- **DESCRIZIONE DELL'ESERCIZIO**
Riporti senza alcuna modifica tutto ciò che va dalla riga contenente "Where should I" giù fino al termine dell'elenco, estremi inclusi.

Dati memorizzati
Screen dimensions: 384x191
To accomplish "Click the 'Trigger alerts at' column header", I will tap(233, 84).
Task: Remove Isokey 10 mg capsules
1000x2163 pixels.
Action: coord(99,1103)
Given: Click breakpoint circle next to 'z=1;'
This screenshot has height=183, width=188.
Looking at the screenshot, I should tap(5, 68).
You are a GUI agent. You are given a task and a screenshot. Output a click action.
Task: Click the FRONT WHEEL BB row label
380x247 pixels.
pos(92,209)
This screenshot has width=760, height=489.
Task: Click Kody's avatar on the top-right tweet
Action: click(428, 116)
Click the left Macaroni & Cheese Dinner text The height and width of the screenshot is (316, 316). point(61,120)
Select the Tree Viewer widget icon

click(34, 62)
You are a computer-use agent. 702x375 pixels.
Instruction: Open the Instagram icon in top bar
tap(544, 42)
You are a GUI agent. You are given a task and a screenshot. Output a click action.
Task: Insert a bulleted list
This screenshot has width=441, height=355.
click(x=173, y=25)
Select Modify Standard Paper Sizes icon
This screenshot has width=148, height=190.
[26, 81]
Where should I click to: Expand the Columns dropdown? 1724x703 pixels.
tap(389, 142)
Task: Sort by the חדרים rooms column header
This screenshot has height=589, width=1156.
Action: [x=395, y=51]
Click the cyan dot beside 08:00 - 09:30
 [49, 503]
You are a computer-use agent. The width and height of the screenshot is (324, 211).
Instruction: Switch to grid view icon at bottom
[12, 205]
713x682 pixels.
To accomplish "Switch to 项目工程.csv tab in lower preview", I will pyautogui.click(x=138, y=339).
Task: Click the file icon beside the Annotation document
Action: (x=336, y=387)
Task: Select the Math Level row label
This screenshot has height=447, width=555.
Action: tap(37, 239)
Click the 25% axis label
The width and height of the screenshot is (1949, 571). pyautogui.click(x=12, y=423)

- **RISULTATO FINALE**
Where should I click to: Expand the Columns dropdown? 1724x703 pixels.
tap(389, 142)
Task: Sort by the חדרים rooms column header
This screenshot has height=589, width=1156.
Action: [x=395, y=51]
Click the cyan dot beside 08:00 - 09:30
 [49, 503]
You are a computer-use agent. The width and height of the screenshot is (324, 211).
Instruction: Switch to grid view icon at bottom
[12, 205]
713x682 pixels.
To accomplish "Switch to 项目工程.csv tab in lower preview", I will pyautogui.click(x=138, y=339).
Task: Click the file icon beside the Annotation document
Action: (x=336, y=387)
Task: Select the Math Level row label
This screenshot has height=447, width=555.
Action: tap(37, 239)
Click the 25% axis label
The width and height of the screenshot is (1949, 571). pyautogui.click(x=12, y=423)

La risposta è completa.